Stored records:
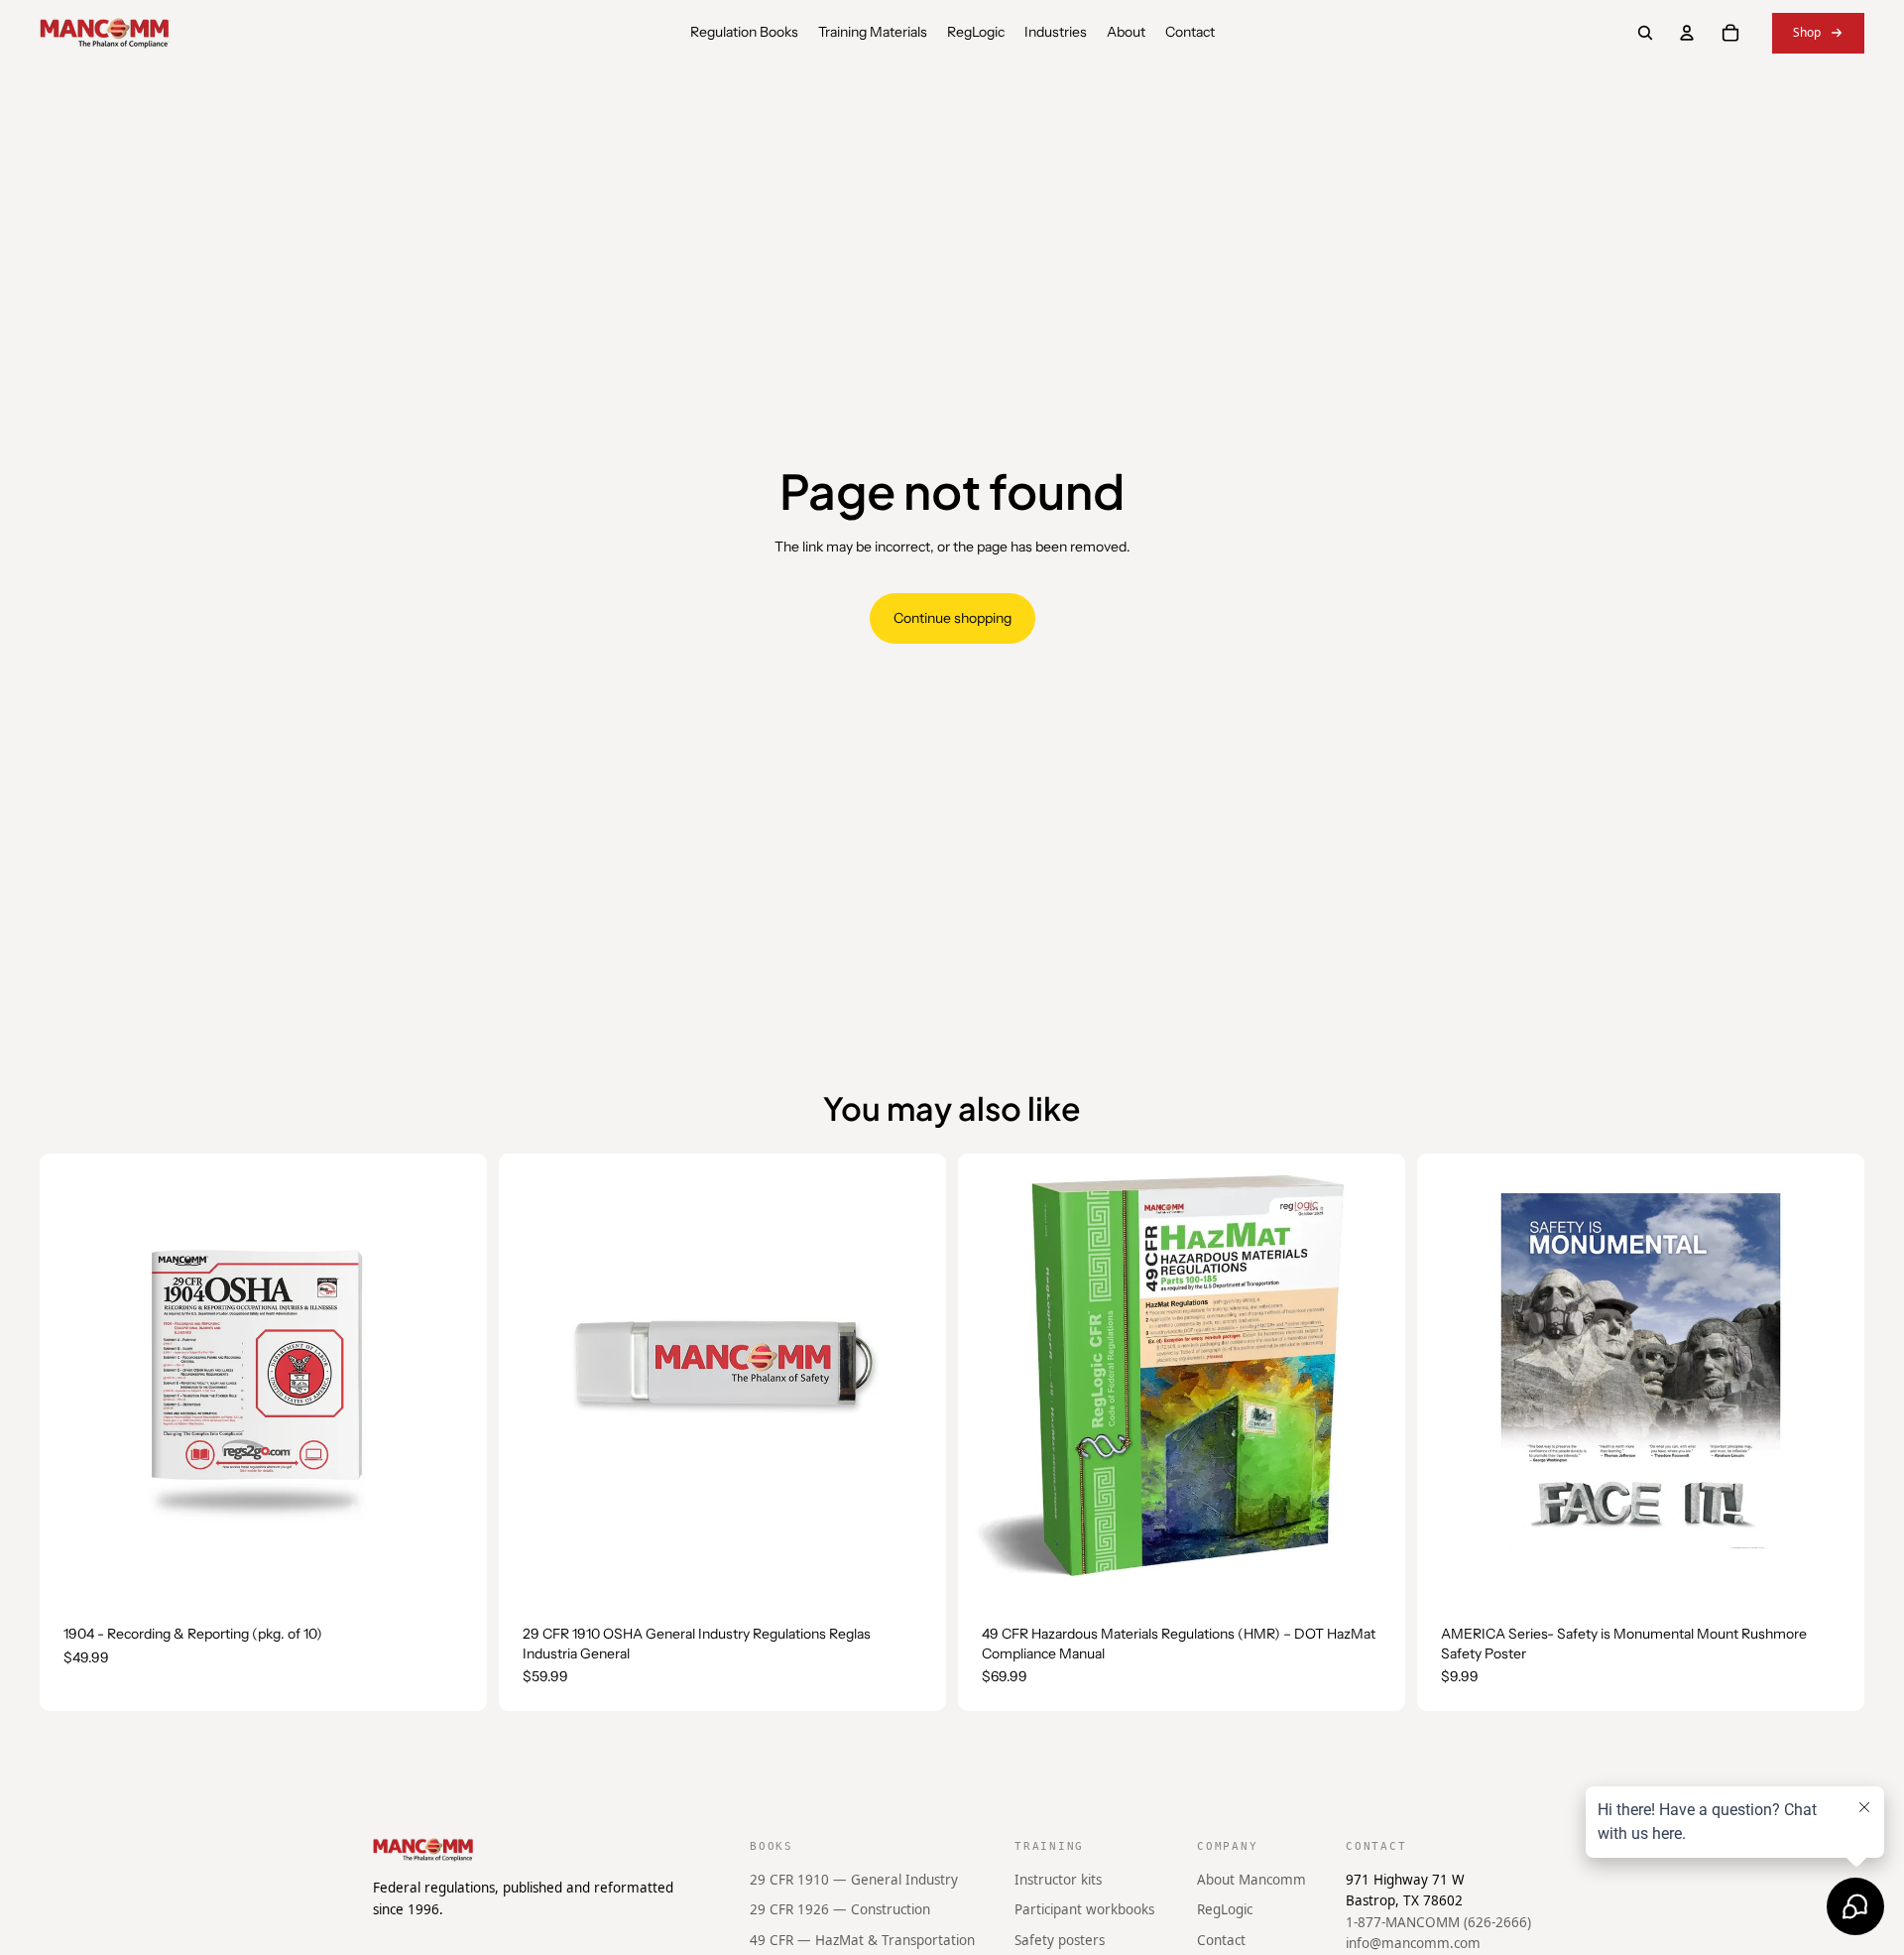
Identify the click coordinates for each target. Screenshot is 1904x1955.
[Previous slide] (987, 1378)
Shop (1807, 32)
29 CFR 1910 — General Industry (854, 1879)
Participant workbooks (1084, 1909)
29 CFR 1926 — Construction (840, 1909)
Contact (1221, 1940)
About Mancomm (1251, 1879)
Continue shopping (952, 618)
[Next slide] (1375, 1378)
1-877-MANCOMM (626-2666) (1438, 1922)
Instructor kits (1058, 1879)
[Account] (1687, 33)
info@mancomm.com (1413, 1943)
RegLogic (1224, 1909)
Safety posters (1059, 1940)
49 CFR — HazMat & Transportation (862, 1940)
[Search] (1645, 33)
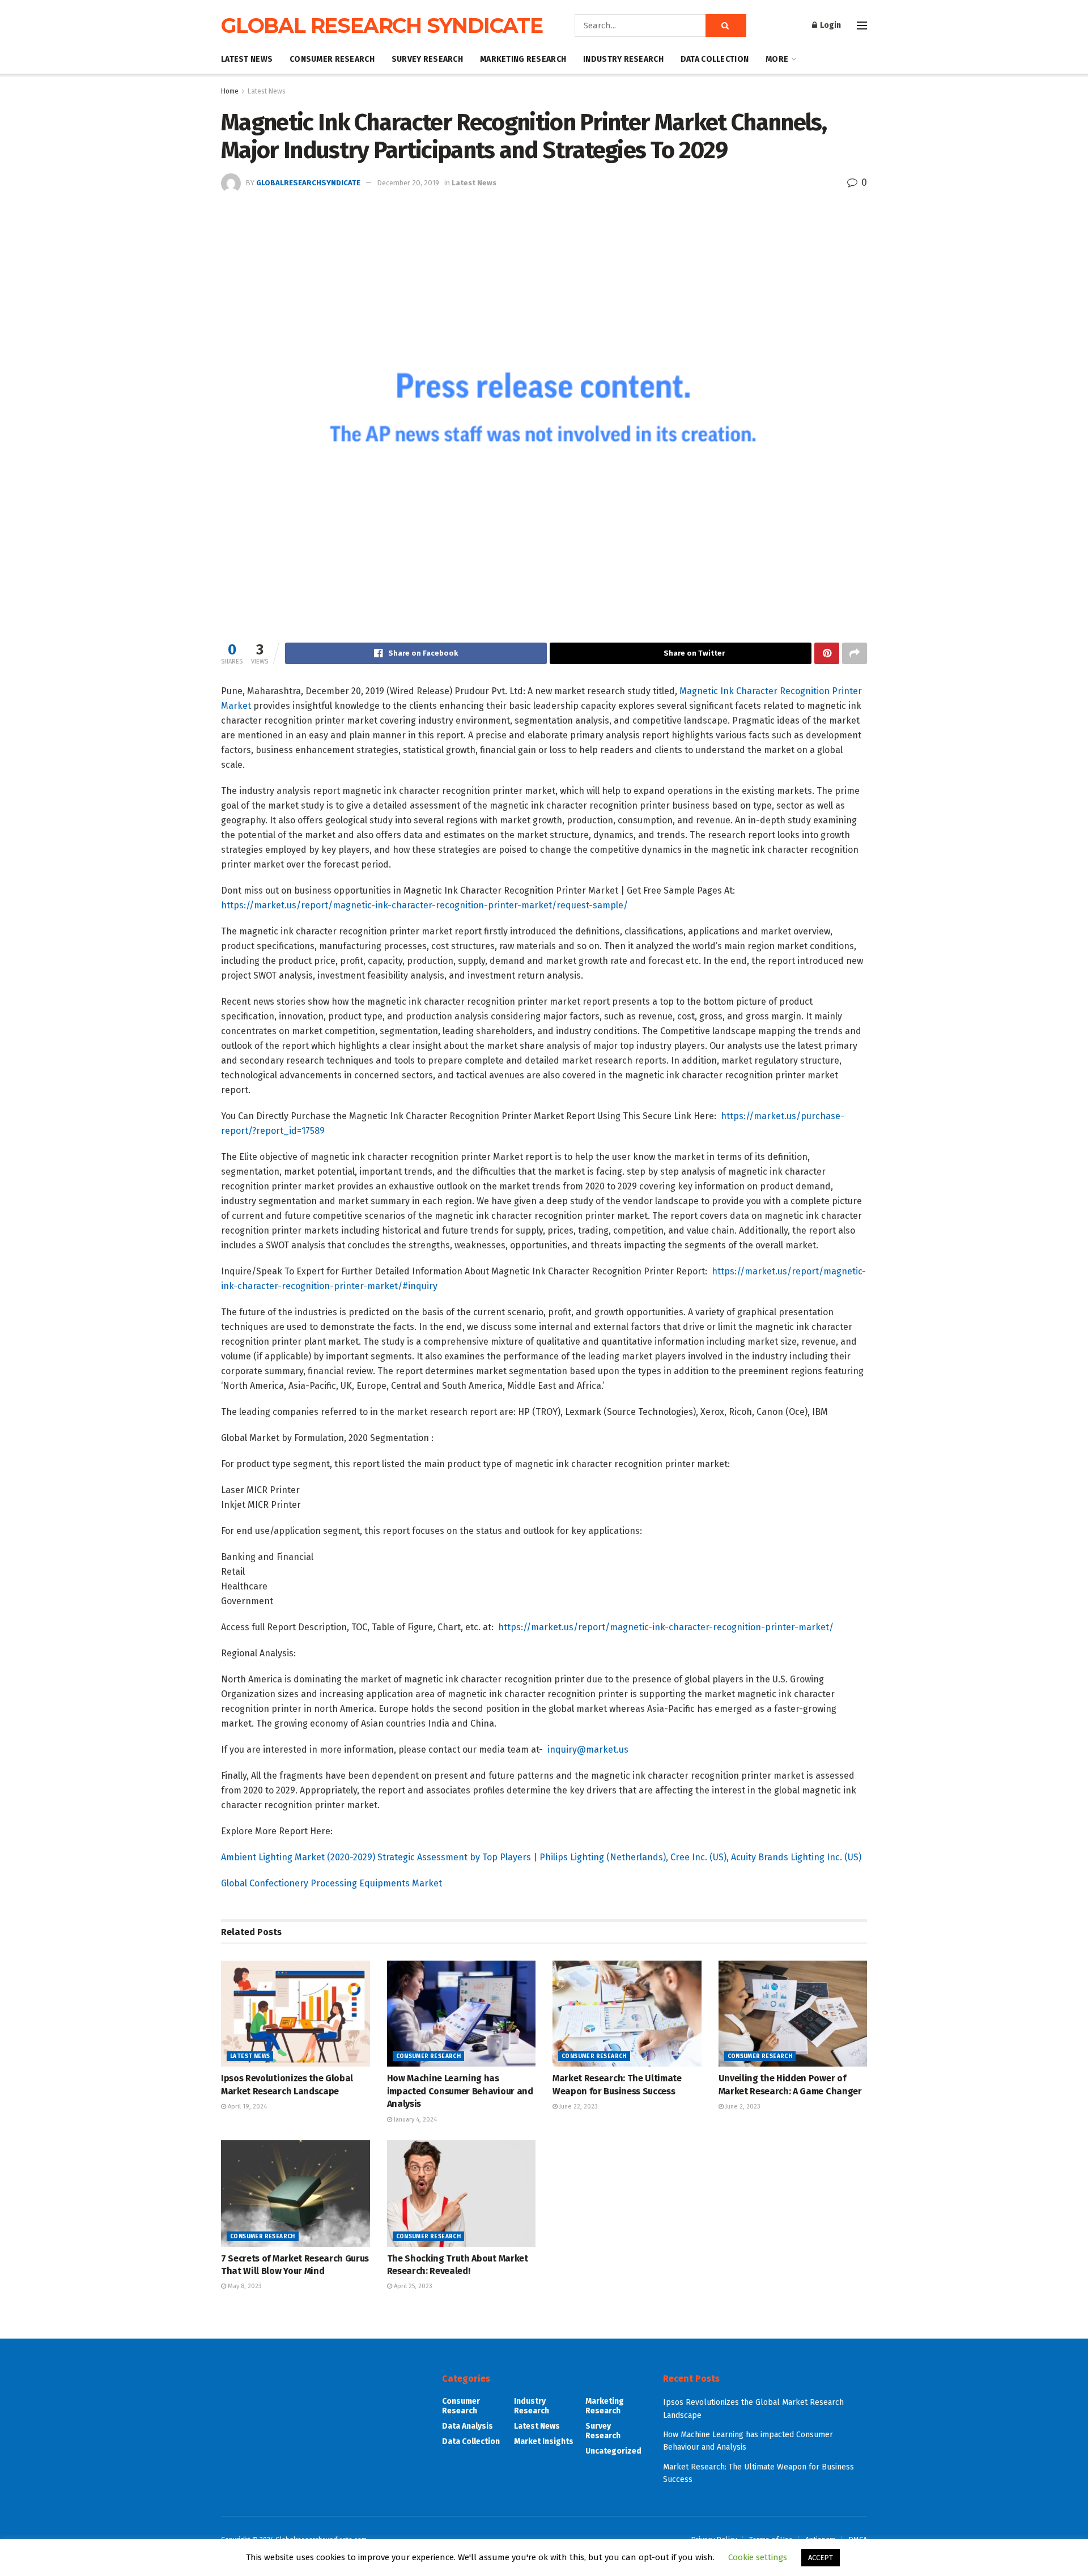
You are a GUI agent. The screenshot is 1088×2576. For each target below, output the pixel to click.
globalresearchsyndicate (308, 182)
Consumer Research (332, 59)
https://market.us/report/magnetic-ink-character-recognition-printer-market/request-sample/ (424, 905)
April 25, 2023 (412, 2286)
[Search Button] (726, 25)
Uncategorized (613, 2451)
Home (230, 91)
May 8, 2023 (244, 2286)
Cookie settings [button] (757, 2557)
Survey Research (427, 59)
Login (829, 25)
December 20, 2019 (408, 182)
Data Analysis (467, 2426)
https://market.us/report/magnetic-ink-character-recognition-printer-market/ (666, 1627)
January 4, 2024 (414, 2119)
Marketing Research (523, 59)
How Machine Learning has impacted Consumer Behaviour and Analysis (460, 2091)
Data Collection (715, 59)
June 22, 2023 (578, 2106)
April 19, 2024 (246, 2106)
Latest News (247, 59)
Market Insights (543, 2441)
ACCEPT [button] (820, 2557)
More (777, 59)
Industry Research (623, 59)
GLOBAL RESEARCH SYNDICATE (382, 25)
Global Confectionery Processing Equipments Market (331, 1883)
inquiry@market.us (587, 1749)
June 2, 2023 (742, 2106)
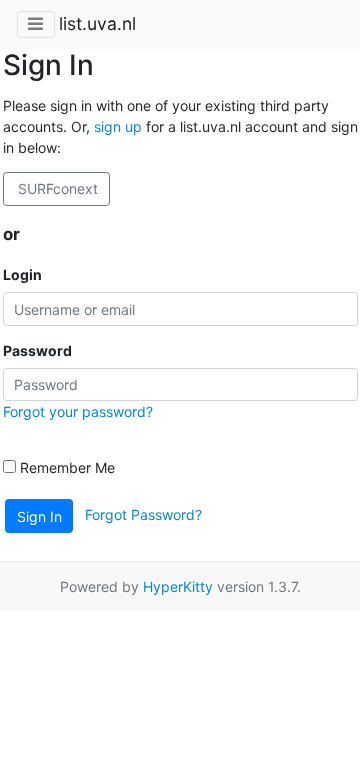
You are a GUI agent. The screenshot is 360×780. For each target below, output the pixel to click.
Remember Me (65, 467)
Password (37, 350)
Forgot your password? (78, 411)
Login (22, 274)
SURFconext (56, 188)
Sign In (39, 516)
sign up (118, 126)
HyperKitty (178, 586)
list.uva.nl (97, 23)
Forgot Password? (143, 514)
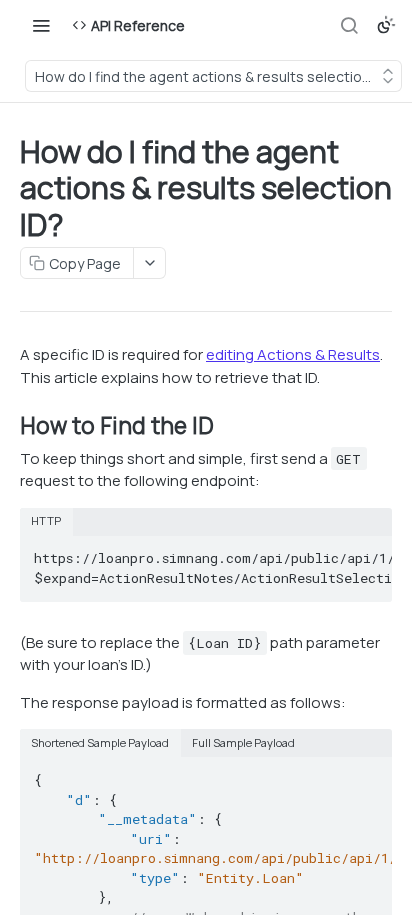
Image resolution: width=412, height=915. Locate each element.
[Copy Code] (368, 552)
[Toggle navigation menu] (41, 25)
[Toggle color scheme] (386, 25)
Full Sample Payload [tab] (243, 742)
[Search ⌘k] (349, 25)
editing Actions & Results (293, 354)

= TASK TO CARRY OUT =
Please print exactly the lines from the line containing "Sign In (39, 516)" through the end of the records above, both included, leaving out every picture.

= YOUR SOLUTION =
Sign In (39, 516)
sign up (118, 126)
HyperKitty (178, 586)
list.uva.nl (97, 23)
Forgot Password? (143, 514)
Image resolution: width=412, height=915. Locate each element.
[Copy Code] (368, 552)
[Toggle navigation menu] (41, 25)
[Toggle color scheme] (386, 25)
Full Sample Payload [tab] (243, 742)
[Search ⌘k] (349, 25)
editing Actions & Results (293, 354)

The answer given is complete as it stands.